**THE TASK**
Leaving the pictures out, transcribe the records below exactly.

**Saved data entries**
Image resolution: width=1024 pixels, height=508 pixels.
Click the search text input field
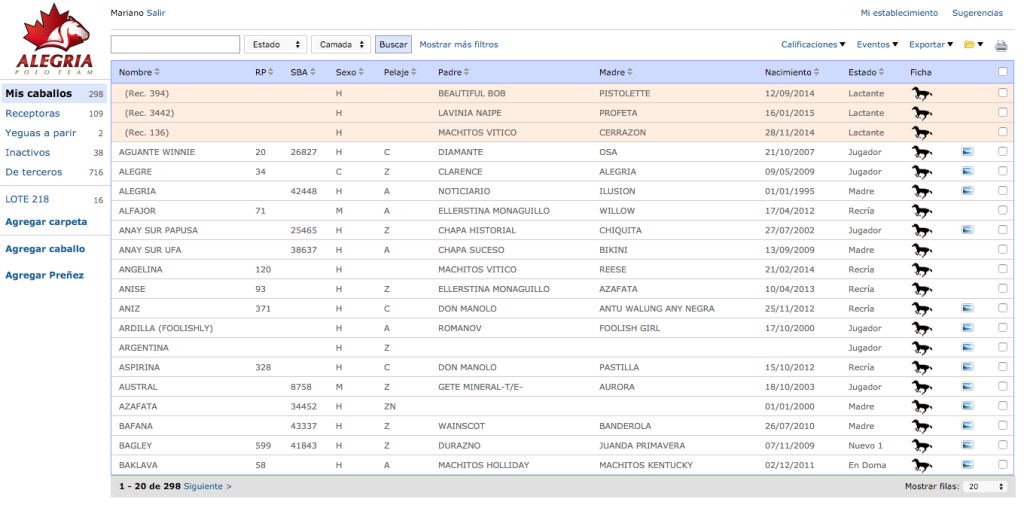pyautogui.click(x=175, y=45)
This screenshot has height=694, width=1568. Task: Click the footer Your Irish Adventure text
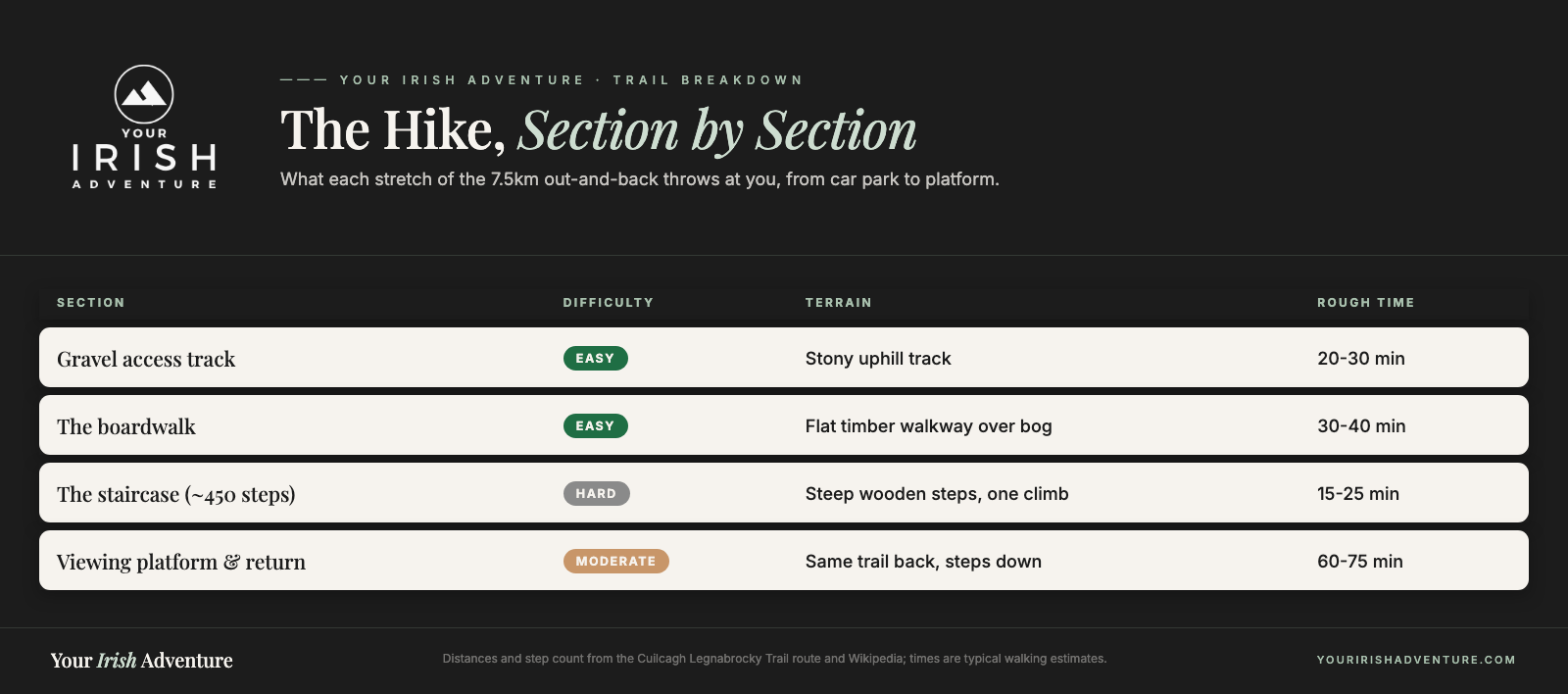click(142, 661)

**WRITTEN SOLUTION**
Image resolution: width=1024 pixels, height=508 pixels.
Click the search text input field
pyautogui.click(x=175, y=45)
This screenshot has height=694, width=1568. Task: Click the footer Your Irish Adventure text
click(142, 661)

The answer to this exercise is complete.